Moraes diz que reunião com Galípolo foi para discutir Lei Magnitsky

Oposição afirmou que abriria pedido de impeachment após jornal noticiar que ministro teria procurado o presidente do Banco Central para interceder pelo Banco Master

23/12/2025 12H14

Alexandre de Moraes durante julgamento do núcleo 4 do plano de golpe • Rosinei Coutinho/STF

Gabriela Boechat, da CNN Brasil

O ministro Alexandre de Moraes, do STF (Supremo Tribunal Federal), afirmou em nota à imprensa nesta terça-feira (23) que a reunião que teve com o presidente do Banco Central, Gabriel Galípolo, foi para discutir as consequências da aplicação da Lei Magnitsky contra ele.

Segundo o ministro, também foram feitas reuniões individuais com o presidente jurídico do Banco Itaú e com a presidente do Banco do Brasil, além de um encontro coletivo com os Presidentes da Confederação Nacional das Instituições Financeira, da FEBRABAN, do BTG e os vice-presidentes do Santander e Itaú para debater o tema.

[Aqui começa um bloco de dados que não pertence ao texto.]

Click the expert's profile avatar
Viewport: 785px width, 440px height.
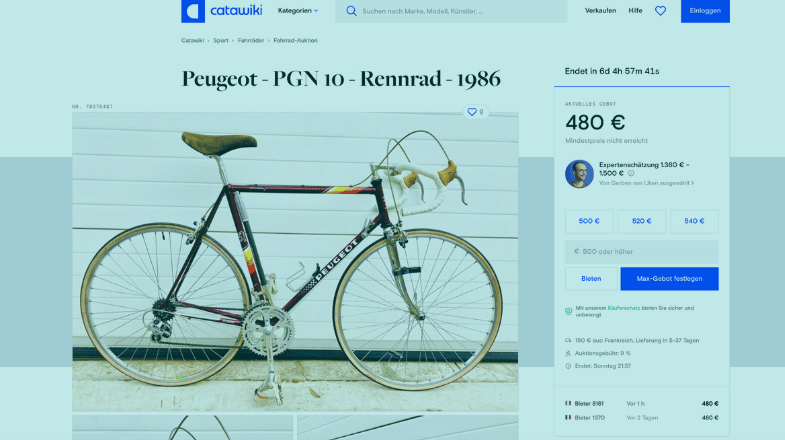[579, 174]
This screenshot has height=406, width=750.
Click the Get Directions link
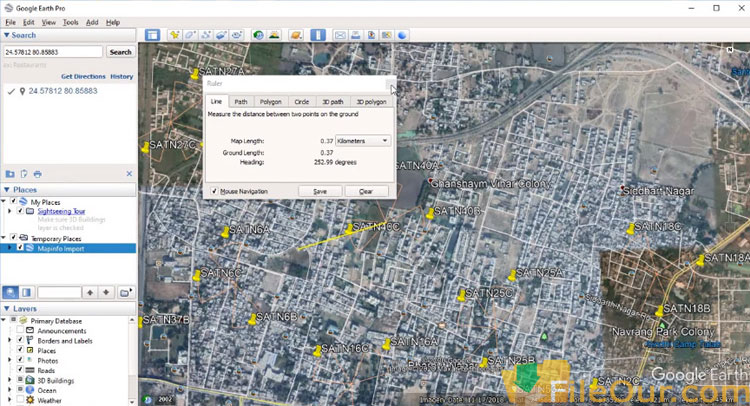[x=83, y=76]
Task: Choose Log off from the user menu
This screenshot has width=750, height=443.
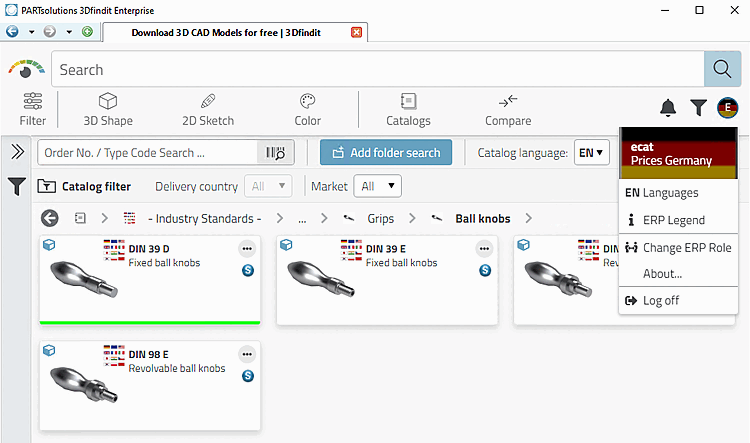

Leia a nota de Moraes na íntegra:

"O Ministro Alexandre de Moraes esclarece que, em virtude da aplicação da Lei Magnistiky, recebeu para reuniões o presidente do Banco Central, a presidente do Banco do Brasil, o Presidente e o vice-presidente Jurídico do Banco Itaú. Além disso, participou de reunião conjunta com os Presidentes da Confederação Nacional das Instituições Financeira, da FEBRABAN, do BTG e os vice-presidentes do Santander e Itaú. Em todas as reuniões, foram tratados exclusivamente assuntos específicos sobre as graves consequências da aplicação da referida lei, em especial a possibilidade de manutenção de movimentação bancária, contas correntes, cartões de crédito e débito."